On Generalizing the AMG Framework

Robert D. Falgout

Lawrence Livermore National Laboratory
P.O. Box 808, L-561
Livermore, CA 94551

Panayot S. Vassilevski


Abstract

In recent years, much work has been done to increase the robustness of Algebraic Multigrid (AMG) methods. The classical AMG method of Ruge and Stüben [5] used heuristics based on properties of M-matrices. Although this algorithm works remarkably well for a wide variety of problems [3], the M-matrix assumption still limits its applicability. To address this, a new class of algorithms was developed based on multigrid theory: AMGe [1], element-free AMGe [4], and spectral AMGe [2]. All of these algorithms assume a basic framework in their construction. Namely, they assume that relaxation is a simple pointwise method, then they build the coarse-grid correction step to eliminate the so-called algebraically smooth error left over by the relaxation process. In the AMGe methods above, this is done with the help of a measure (or weak-approximation property) that defines the approximation property that interpolation must satisfy in order to achieve uniform convergence assuming a pointwise relaxation.
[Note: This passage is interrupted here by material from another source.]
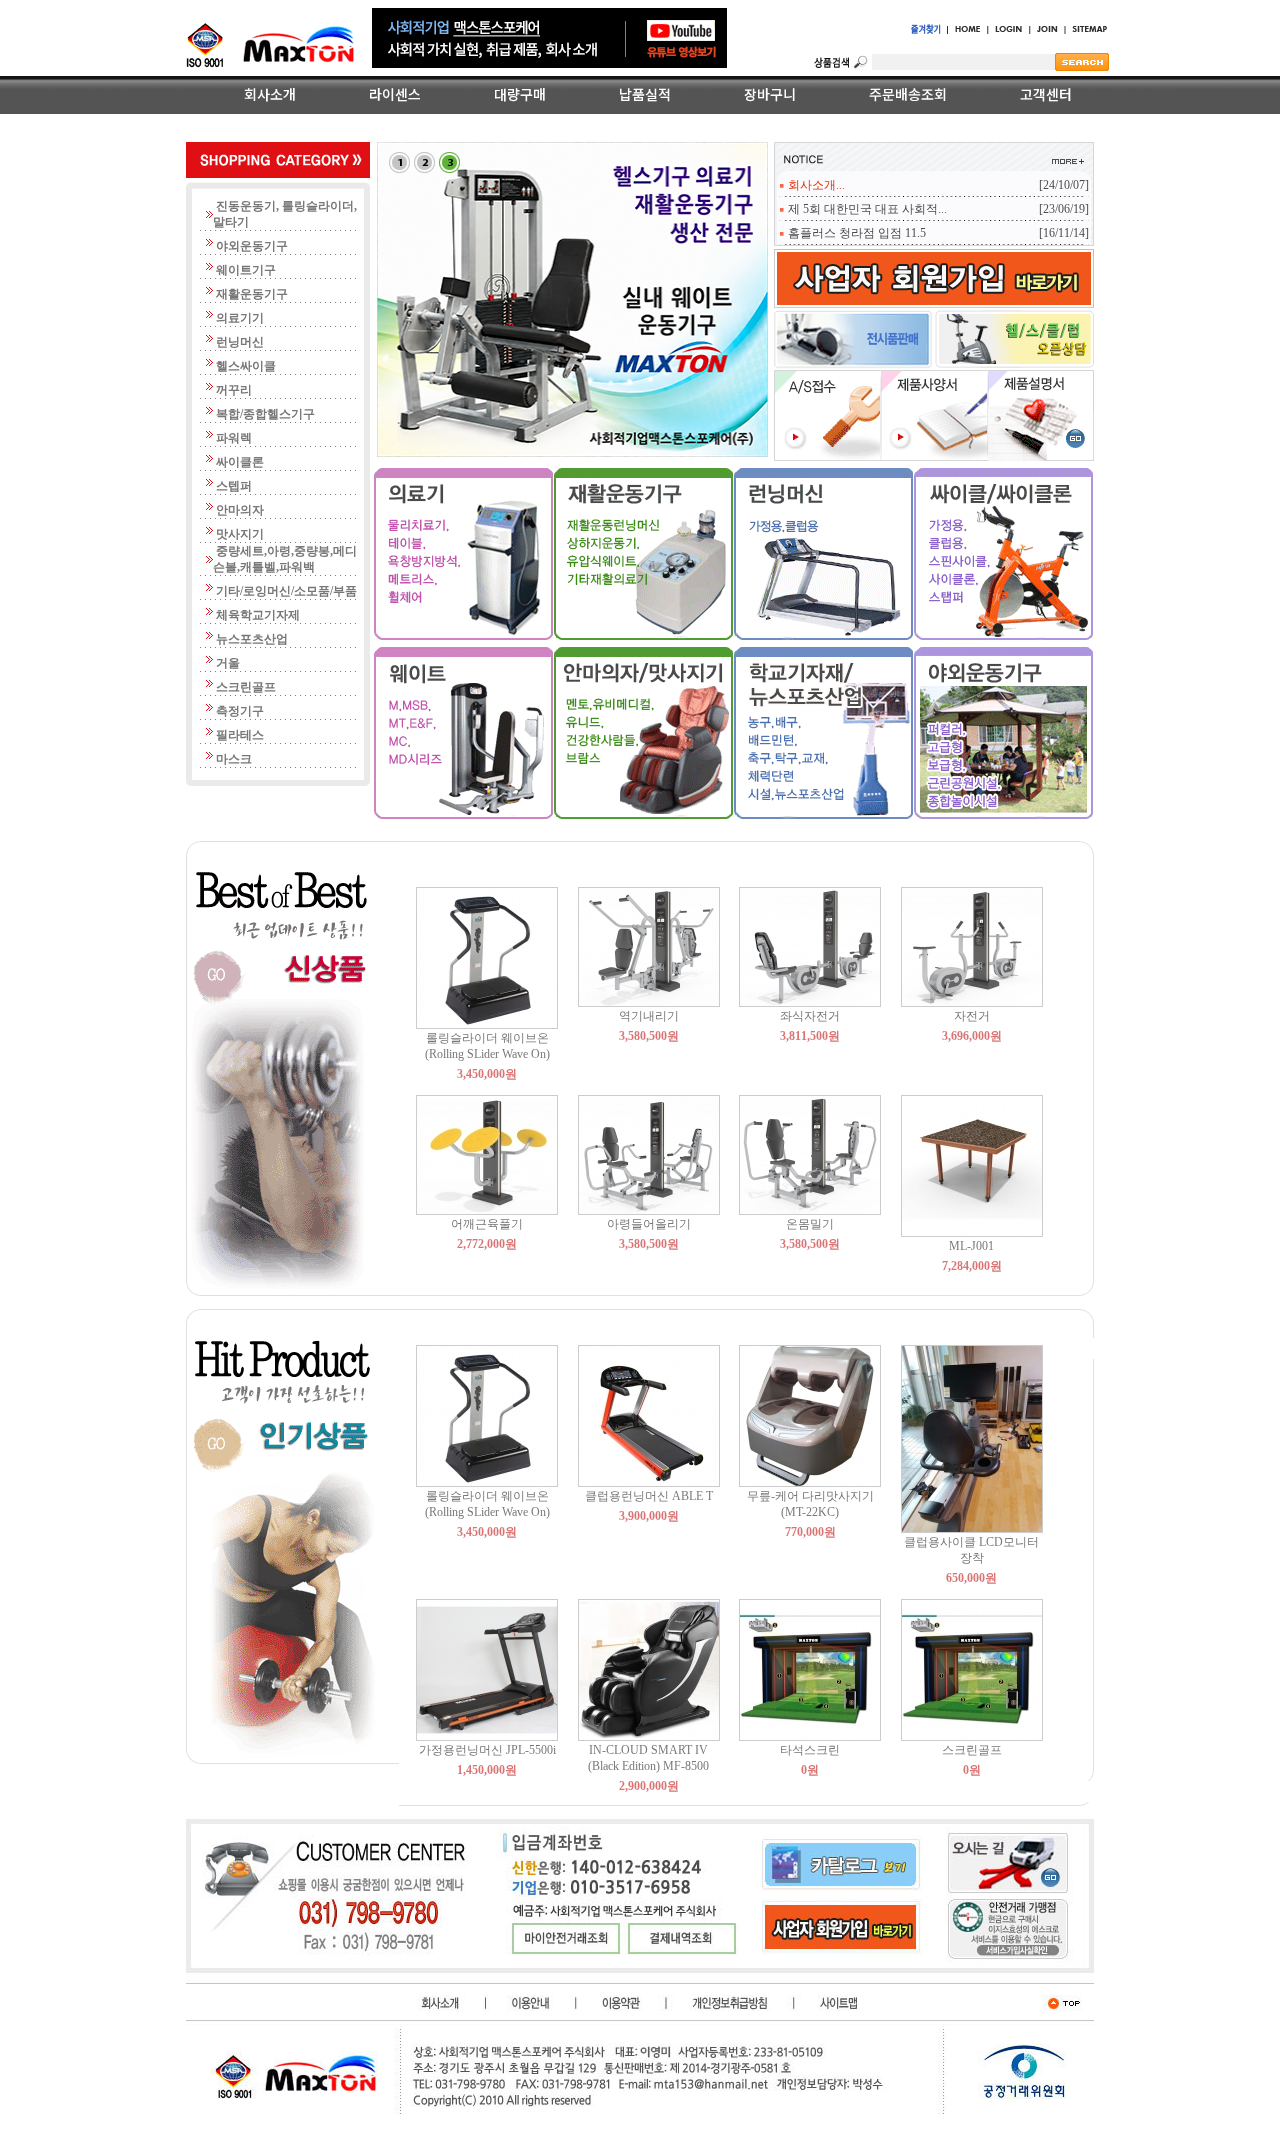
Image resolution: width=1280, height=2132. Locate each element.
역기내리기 (649, 1016)
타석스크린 (810, 1750)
In this talk, we introduce a new measure for constructing algebraic multigrid methods. The purpose of this new measure is to generalize the AMG framework to include problems such as Maxwell's Equations, which has a particularly large null-space when discretized using the common Nédélec finite elements. In the old framework, it is necessary to take all O(N) of these null-space components to the coarse grid, which results in a non-optimal method. This problem can be overcome by using something other than pointwise relaxation to damp a subspace of these near-null-space components on the fine grid. Examples include overlapping block relaxation or the so-called Hiptmair smoother (Brandt's distributive relaxation). The measure proposed here takes into account the smoothing process and changes the AMGe heuristic in a subtle but important way. The hope is that this new measure will allow us to develop AMG methods that can handle difficult problems such as Maxwell's equations or Helmholtz.

This work was performed under the auspices of the U.S. Department of Energy by University of California Lawrence Livermore National Laboratory under contract No. W-7405-Eng-48.

UCRL-JC-150807-ABS

[1] M. Brezina, A. J. Cleary, R. D. Falgout, V. E. Henson, J. E. Jones, T. A. Manteuffel, S. F. McCormick, and J. W. Ruge, Algebraic multigrid based on element interpolation (AMGe), SIAM J. Sci. Comput., 22 (2000), pp. 1570 -1592.
[2] T. Chartier, R. D. Falgout, V. E. Henson, J. E. Jones, T. A. Manteuffel, S. F. McCormick, J. W. Ruge, and P. S. Vassilevski, Spectral AMGe, SIAM J. Sci. Comput. To appear.
[3] A. J. Cleary, R. D. Falgout, V. E. Henson, J. E. Jones, T. A. Manteuffel, S. F. McCormick, G. N. Miranda, and J. W. Ruge, Robustness and scalability of algebraic multigrid, SIAM J. Sci. Comput., 21 (2000), pp. 1886-1908.
[4] V. E. Henson and P. S. Vassilevski, Element-free AMGe: general algorithms for computing interpolation weights in AMG, SIAM J. Sci. Comput., 23 (2001), pp. 629-650.
[5] J. W. Ruge and K. Stüben, Algebraic multigrid (AMG), in Multigrid Methods, S. F. McCormick, ed., vol. 3 of Frontiers in Applied Mathematics, SIAM, Philadelphia, PA, 1987, pp. 73-130.